*** Input ***

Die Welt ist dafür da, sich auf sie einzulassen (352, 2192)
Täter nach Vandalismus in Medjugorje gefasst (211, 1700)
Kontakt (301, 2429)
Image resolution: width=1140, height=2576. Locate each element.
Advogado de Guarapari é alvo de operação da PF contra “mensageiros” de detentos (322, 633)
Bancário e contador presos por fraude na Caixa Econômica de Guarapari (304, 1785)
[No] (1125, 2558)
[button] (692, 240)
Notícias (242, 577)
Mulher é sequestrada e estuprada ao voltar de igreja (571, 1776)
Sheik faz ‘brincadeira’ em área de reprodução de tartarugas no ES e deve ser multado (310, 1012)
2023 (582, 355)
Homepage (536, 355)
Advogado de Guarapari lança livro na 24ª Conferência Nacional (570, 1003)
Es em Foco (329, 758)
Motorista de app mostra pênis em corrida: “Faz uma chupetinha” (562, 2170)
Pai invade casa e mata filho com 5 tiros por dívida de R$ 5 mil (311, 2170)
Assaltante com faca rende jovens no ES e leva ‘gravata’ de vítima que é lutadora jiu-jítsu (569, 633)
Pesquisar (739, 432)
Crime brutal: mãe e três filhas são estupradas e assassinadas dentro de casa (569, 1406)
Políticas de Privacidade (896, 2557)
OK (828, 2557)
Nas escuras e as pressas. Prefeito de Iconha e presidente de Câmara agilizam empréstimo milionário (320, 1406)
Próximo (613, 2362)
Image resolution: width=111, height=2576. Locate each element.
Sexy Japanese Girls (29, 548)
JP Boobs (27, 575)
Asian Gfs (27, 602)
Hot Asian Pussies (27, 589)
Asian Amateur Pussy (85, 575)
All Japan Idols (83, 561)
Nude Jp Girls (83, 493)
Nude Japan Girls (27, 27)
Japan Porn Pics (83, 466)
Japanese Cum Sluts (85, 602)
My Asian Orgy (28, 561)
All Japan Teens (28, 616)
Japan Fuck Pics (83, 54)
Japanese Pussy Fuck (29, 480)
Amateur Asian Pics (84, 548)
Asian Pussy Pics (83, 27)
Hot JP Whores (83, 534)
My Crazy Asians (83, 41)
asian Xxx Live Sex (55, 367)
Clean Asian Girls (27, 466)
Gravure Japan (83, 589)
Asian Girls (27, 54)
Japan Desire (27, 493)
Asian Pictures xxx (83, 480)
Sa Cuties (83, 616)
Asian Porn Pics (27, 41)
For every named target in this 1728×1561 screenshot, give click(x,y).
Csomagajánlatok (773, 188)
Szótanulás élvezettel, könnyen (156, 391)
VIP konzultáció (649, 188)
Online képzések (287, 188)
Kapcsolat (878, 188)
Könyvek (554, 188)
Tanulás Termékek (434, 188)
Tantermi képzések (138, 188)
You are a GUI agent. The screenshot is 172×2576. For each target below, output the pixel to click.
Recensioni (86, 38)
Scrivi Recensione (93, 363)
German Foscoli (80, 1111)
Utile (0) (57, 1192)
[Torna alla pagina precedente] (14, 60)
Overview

*** End of Input ***

### Task details:
Which lines of the data above contain "Guarapari"? Copy each one.

### Exercise result:
Advogado de Guarapari é alvo de operação da PF contra “mensageiros” de detentos (322, 633)
Bancário e contador presos por fraude na Caixa Econômica de Guarapari (304, 1785)
Advogado de Guarapari lança livro na 24ª Conferência Nacional (570, 1003)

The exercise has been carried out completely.